在9月27日的课堂伊始,孙老师首先抛出了一个问题:“怎么证明这次的我还是上次的我?”由此,展开了对于上一节课内容的回顾:在上一节课中提到,为什么在教堂的雕塑与画作面前,有些识字的人也会驻足停留?与那些不识字的人的目的不同,他们已经了解这些故事,那么为什么他们还会站在艺术品前停留呢?
审美意义的绽出
接着,孙老师以《小王子》中狐狸和小王子的故事为例开始讲解。他引用了《小王子》中的一段原文:
“我的生活很单调。我捕捉鸡,而人又捕捉我。所有的鸡全都一样,所有的人也全都一样。因此,我感到有些厌烦了。但是,你要是驯服了我,我的生活就一定会是欢快的。我会辨认出一种与众不同的脚步声。其他的脚步声会使我躲到地下去,而你的脚步声就会象音乐一样让我从洞里走出来。再说,你看!你看到那边的麦田没有?我不吃面包,麦子对我来说,一点用也没有。我对麦田无动于衷。而这,真使人扫兴。但是,你有着金黄色的头发。那么,一旦你驯服了我,这就会十分美妙。麦子,是金黄色的,它就会使我想起你。而且,我甚至会喜欢那风吹麦浪的声音……”
孙老师说,狐狸的这番话告诉我们,原来它也曾看到过鸡和人,也曾感受过风吹麦浪,也曾看到过麦子金黄,但那个时候每一只鸡,每一个人对它来都是一样的,即,任何一只鸡都可以是它的捕捉对象,而任何一个人都是它要躲避的对象。它对这些东西的感觉是单调的,其中没有什么真正有意义的事情。但是,在小王子驯服了狐狸后,狐狸就从这样单调的寻常关系中解放出来,它会有视觉和听觉的变化,它看到麦子的金黄色,就会想起有着金黄色头发的小王子,这个感觉非常美妙;这样的视觉和听觉结合在一起,成为一种新的感觉,这种感觉让它喜欢上了风吹麦浪的声音……这样的感觉有着审美的意味。

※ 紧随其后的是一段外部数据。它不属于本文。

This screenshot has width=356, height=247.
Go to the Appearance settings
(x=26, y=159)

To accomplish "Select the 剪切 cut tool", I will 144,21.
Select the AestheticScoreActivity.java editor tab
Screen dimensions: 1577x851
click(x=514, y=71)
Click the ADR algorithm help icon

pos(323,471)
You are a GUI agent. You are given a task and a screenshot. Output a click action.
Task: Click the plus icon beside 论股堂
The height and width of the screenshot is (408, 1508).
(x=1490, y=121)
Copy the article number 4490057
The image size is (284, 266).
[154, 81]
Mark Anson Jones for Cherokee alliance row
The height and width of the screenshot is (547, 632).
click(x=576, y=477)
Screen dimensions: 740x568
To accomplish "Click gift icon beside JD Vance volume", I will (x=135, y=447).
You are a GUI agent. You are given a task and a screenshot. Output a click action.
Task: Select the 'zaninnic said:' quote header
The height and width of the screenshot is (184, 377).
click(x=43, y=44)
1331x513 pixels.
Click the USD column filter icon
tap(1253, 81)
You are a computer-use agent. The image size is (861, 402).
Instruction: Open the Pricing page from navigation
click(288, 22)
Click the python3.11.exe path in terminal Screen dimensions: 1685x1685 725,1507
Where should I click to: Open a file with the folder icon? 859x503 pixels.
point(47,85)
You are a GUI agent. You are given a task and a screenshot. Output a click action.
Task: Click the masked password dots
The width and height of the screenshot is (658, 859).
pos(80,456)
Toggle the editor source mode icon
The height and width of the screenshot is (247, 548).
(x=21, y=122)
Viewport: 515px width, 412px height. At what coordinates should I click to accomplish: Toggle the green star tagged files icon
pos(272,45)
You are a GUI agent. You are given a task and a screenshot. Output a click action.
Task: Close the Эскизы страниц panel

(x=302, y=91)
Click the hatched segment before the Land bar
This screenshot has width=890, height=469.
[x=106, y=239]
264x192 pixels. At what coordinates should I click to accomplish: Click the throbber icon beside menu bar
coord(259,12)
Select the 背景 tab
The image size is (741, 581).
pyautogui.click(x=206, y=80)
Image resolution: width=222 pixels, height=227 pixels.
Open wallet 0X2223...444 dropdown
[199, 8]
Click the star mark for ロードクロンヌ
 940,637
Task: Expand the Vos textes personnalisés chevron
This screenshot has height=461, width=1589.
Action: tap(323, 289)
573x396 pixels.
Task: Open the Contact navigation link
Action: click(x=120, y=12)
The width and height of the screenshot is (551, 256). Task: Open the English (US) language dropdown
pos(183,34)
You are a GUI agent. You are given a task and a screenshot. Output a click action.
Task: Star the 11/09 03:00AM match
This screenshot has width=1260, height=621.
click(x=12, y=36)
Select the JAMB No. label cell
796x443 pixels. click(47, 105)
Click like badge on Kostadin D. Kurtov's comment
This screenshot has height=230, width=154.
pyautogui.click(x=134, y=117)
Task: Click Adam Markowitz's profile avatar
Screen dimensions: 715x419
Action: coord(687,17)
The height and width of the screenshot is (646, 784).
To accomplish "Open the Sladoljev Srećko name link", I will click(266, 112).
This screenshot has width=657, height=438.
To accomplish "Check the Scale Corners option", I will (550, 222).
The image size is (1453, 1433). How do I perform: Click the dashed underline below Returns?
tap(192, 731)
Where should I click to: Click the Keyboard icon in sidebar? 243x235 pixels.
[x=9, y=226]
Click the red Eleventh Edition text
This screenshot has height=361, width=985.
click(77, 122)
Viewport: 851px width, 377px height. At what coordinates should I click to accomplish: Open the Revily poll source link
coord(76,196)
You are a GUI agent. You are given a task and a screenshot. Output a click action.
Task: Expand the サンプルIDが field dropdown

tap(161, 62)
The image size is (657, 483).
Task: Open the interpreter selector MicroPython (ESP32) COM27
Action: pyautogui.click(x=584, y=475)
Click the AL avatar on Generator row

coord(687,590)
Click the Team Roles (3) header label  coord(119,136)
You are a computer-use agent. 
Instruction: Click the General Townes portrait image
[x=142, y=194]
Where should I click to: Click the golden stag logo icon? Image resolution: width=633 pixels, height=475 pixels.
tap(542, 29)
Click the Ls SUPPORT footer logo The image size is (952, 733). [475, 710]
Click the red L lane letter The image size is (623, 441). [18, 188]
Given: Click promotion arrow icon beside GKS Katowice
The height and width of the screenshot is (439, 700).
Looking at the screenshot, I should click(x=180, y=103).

对于这一点,孙老师联系杜威《哲学的改造》中的一段话给出了进一步的说明,杜威在书中写道,“一朵云有时暗示一匹骆驼,有时暗示一个人的面孔。这些暗示,若非曾经见过实际的真正的骆驼和面孔,就不会产生。但实际是否相似却没有什么关系,根本要点是在那追踪旋生旋灭的骆驼或面孔的行迹时的那种情绪的兴趣。”孙老师说:被驯服后的狐狸之所以能够在看麦子的金黄时想起小王子金黄的头发,麦子和头发这些本来无关的东西之所以变得有关起来,乃是因为emotional interest(情绪的兴趣)。Interest可以拆解来看:inter表示彼此间的、相互的,而est则是法语中的系动词变位。而对于人来说,要是我们被想象力所驯服,那么所有的一切,都会变得奇妙而不同寻常,我们也会因此而拥有审美的感觉。
王阳明曾说“天下无心外之物”,这是因为万物都会与人心发生感通的关系。就像月亮,如果月亮对于人类而言只是距地球38.4万千米外的一颗天体,那么又怎么会有李白在“举头望明月,低头思故乡”中寄托在月亮上的无限情思?感通一词源于《周易·系辞上》。
接着,孙老师又为同学们带来另一个例子:《庄子》中的“庄子与惠子游于濠梁之上”。在这篇文章中,庄子认为鱼是快乐的,而惠子认为只有鱼知道自己是否快乐。庄子之所以能感觉到鱼的快乐是因为,他与鱼感通了,他与鱼发生了emotional interest意义上的感通;这种由感通而来的对鱼的快乐的感觉,完全不同于将鱼儿带进实验室,通过观察神经变化所得知的鱼儿的快乐。
感无通有
老师又为同学们给出了对于感通的进一步说明:感无通有。这就是,所感的东西是无缘无故、不可名状的,是没有明确的目的和对象的,但是,这样的对于无的感又会通向作为“image”的有。为此,老师引入了《红楼梦》的例子。《红楼梦》里的一首《西江月》中说宝玉“无故寻愁觅恨”。这里的“无故”就是指无缘无故、不可名状的,就是对无的感。贾宝玉的愁和恨之所以无故,乃是因为他所愁的和恨的不是可以指认的东西,而是不可指认的生活本身。为什么生活本身不可指认?因为只有活着的人,才有可能问生活是什么这个问题;可是,活着的人已经在生活之中,因而无法把自己从生活中剥离出来以便把生活当作自己的提问对象。所以,“生活是什么”这个问题没有答案,这个问题只是激发你把你自己的生活活出来。感无,就是感到这个作为无的没有答案的问题的这种激发。
最后,老师告诉大家,生命的活动其实就是创造的活动,每个人都有一双看得见美的眼睛,高中生正处在青春的最好年华,这是最富生机与活力的年纪,这是最美的年纪,同学们应当以梦为马,不负韶华。